La Macédoine est candidate pour intégrer l'UE depuis une quinzaine d'années. Le gouvernement a apporté les modifications nécessaires concernant les inégalités sociales et les inégalités entre les sexes conformément à la demande des autorités européennes. Or il faut ici faire une distinction entre la loi et le mode de vie qui est encore fortement influencé par la tradition. La Macédoine est et reste une société profondément machiste. La révolution ne se produit pas du jour au lendemain, il faudra du temps avant que les lois ne soient correctement mises en œuvre au sein des institutions de la société.

Outre la dénonciation du patriarcat, quels sont les enjeux du film ?

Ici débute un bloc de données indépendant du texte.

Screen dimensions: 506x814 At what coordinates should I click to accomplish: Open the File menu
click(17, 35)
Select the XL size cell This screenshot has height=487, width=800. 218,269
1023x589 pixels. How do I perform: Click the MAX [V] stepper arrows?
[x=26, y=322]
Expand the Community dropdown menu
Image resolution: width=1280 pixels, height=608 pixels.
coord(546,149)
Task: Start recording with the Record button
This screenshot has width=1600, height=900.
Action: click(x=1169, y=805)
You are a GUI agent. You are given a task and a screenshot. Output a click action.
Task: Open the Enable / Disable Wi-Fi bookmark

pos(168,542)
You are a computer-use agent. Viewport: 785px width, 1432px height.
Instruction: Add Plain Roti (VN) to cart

Petrunya est d'abord et avant tout une critique du système d'idées imparfaites qui organise notre ordre social. Petrunya parle de la reproduction sociale des désavantages structurels, ou comment il est possible d'intégrer l'injustice dans la société, comment elle se perpétue et se poursuit sur plusieurs générations. C'est l'histoire de la lutte d’un simple individu contre les normes sociales. C’est un film où la femme occupe un rôle de protagoniste. Enfin, Petrunya est l'histoire de cette femme contre les normes patriarcales, une lutte contre la stratification sociale, la structure du pouvoir, la chaîne de commandement, la hiérarchie et les institutions qui la soutiennent.

Votre film a récemment été primé à la Berlinale. Qu'est-ce que cela fait de voir un film érigé contre le patriarcat acclamé par la critique et les festivals ?

Toutes les sociétés patriarcales sont construites pour soutenir la domination masculine, où le statut de la femme et le rôle qu’elle occupe dans l’espace social sont décidés par l'homme. C'est un privilège de vivre en période de revendication et de changement positifs. C'est incroyable comment l'industrie du cinéma a changé au cours des 17 dernières années, lorsque j'ai fait mon premier film. Je célèbre et soutiens l’initiative 50/50, c’est un pas important en avant, mais il ne faut pas oublier que nous ne sommes pas encore dans l’égalité totale, la route est longue et parfois raide.

Croyez-vous que ce film va ouvrir un dialogue probant sur les droits des femmes en Macédoine ?

J'aurais apprécié mais ce n'est pas vraiment le cas. Les groupes de défense des droits des femmes sont en quelque sorte restés silencieux, presque discrets au sujet du film et de son message. Les femmes macédoniennes semblent encore vouées aux hommes. Néanmoins, le point positif est que l’attitude de l'Église a changé en ce qui concerne la participation des femmes à l'événement. En janvier dernier, une jeune femme a sauté pour la croix à Stip et l'a attrapée. Le prêtre local était plus qu'heureux de lui accorder la croix et de la déclarer gagnante.